PrairieMom replied: hug.gif I'm sorry I don't have any advice, we are working through issues ourselves here. hug.gif Hang in there. Things will work themselves out. hug.gif At least thats what I have been told. wink.gif

ian'smommy replied: Here is something that maybe you can try. I don't think it will work right away, but it will sink in. When you HAVE to be with the baby, tell Wil when he is fighting for your attention that it is the baby's turn, which of course he won't like if he is already jealous, but what I am getting at is that you do the same for the baby. If you are doing something with Wil and the baby starts crying, unless something is WRONG with the baby, it won't hurt to cry a littl and you can say, just a minute, it is Wil's turn right now.
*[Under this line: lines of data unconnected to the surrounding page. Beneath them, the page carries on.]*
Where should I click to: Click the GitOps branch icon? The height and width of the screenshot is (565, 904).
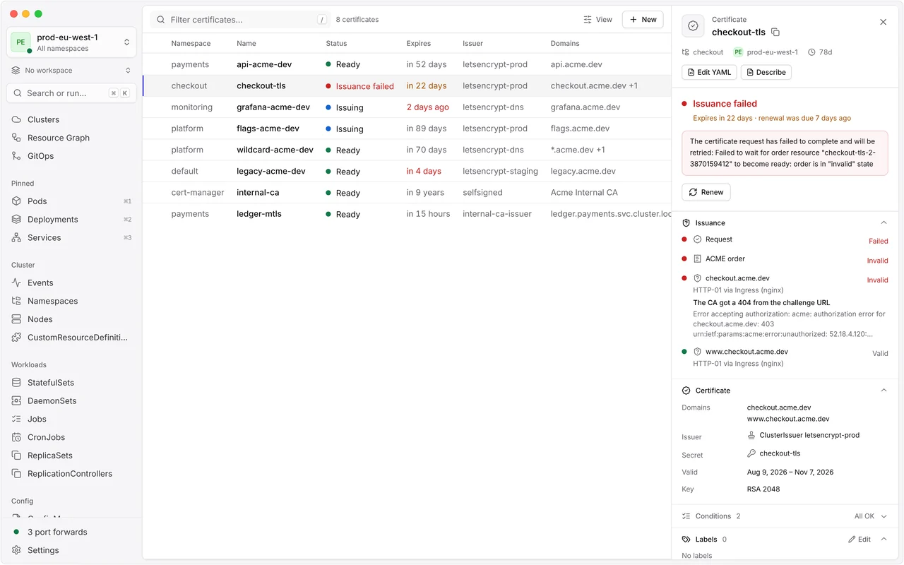pos(16,156)
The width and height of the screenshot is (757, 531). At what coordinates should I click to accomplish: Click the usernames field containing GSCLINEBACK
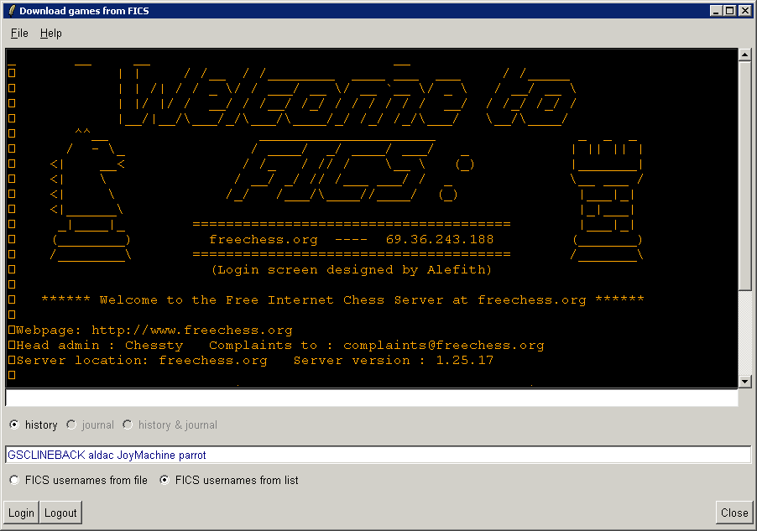(378, 455)
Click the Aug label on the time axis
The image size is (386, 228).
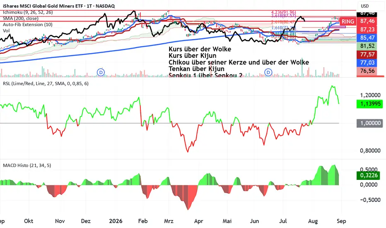click(x=313, y=221)
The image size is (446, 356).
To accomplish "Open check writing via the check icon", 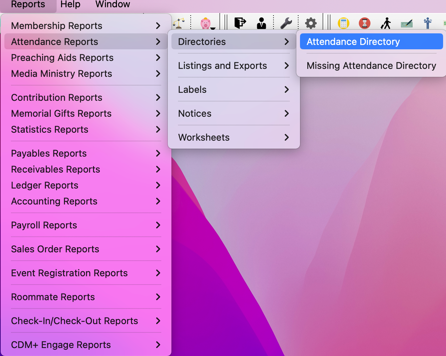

Of course the baby doesn't understand this, but you are saying it for Wil's benefit. That way, over time he will see that he is just as important. If you stop what you are doing with Wil every time the baby cries, Wil no doubt starts to think that the baby is more important. Know what I mean? So if you can give Wil that time and not interrupt it if the baby is crying, he will see it. Hope this makes sense. I know a woman who does this with her 2 kids and her son caught on quickly. When the baby started crying he immediately would pipe up, it's my time now, you have to wait. LOL

redchief replied: I don't have anything else to add except that in time it will get better. It's a tough dose to swallow when you find out you're not the only one in the limelight anymore.
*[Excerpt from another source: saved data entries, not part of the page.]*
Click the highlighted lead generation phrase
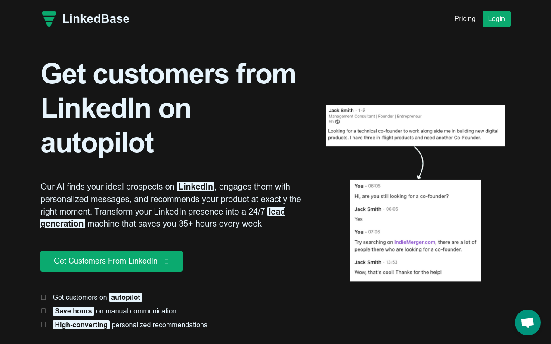 163,218
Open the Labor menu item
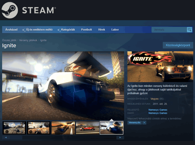This screenshot has width=195, height=145. (x=115, y=29)
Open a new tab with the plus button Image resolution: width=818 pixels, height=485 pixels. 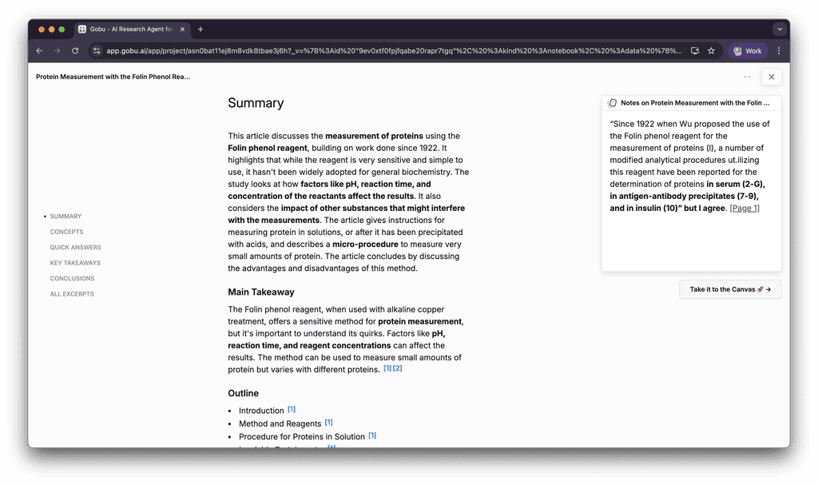pyautogui.click(x=200, y=29)
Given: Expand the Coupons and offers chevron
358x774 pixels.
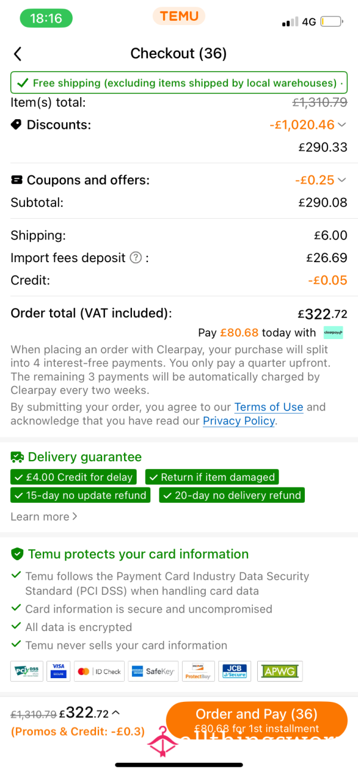Looking at the screenshot, I should point(342,180).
luvmykids replied: I forgot about some tips I read about this, they were the things Amy and Iansmommy suggested, and also asking people to greet Wil first for awhile, so often people ooh and aah over the baby and then the big brother. Also ask people to talk to him about stuff other than the new baby, so he feels like he's still important all on his own. hug.gif

PrairieMom replied:
Ive been doing this for a week. I don't know if it is helping or not, but I feel better about doing it!

My3LilMonkeys replied: What worked for Brooke was involving her in everything - she always wanted to help bring me diapers, tuck Madison in, etc.

I think the idea of telling Wes that it's Wils turn and vice versa is a great one also.

Nina J replied: It takes time, Emily adjusted slowly. We just tried to include her in everything, and tell her what a great job she was doing. DH would take Odessa out while he ran an errand, so it would just be Emily and me, or he would take Emily out to do something fun, and vice versa.

Good luck hug.gif

Ashlynn's Mommy replied: My daughter's are 9 1/2 year's apart so I've never gone through this type of thing, But I hope it get's better for you, and your family. hug.gif hug.gif wavey.gif

mysweetpeasWil&Wes replied: Thanks for all the great advice everyone! I made banana bread with Wil the other day and he absolutely loved putting in the flour himself and mashing the bananas, so I'm thinking I need to keep that up. He also helped me do laundry and was just thrilled with his role. DH and I are going to take him out alone today and maybe swing by Target to pickout a toy. Just something to make him feel special. My parents bought him a red tricycle, but we never bought him anything just from us. Or maybe we will say it's from Wesley.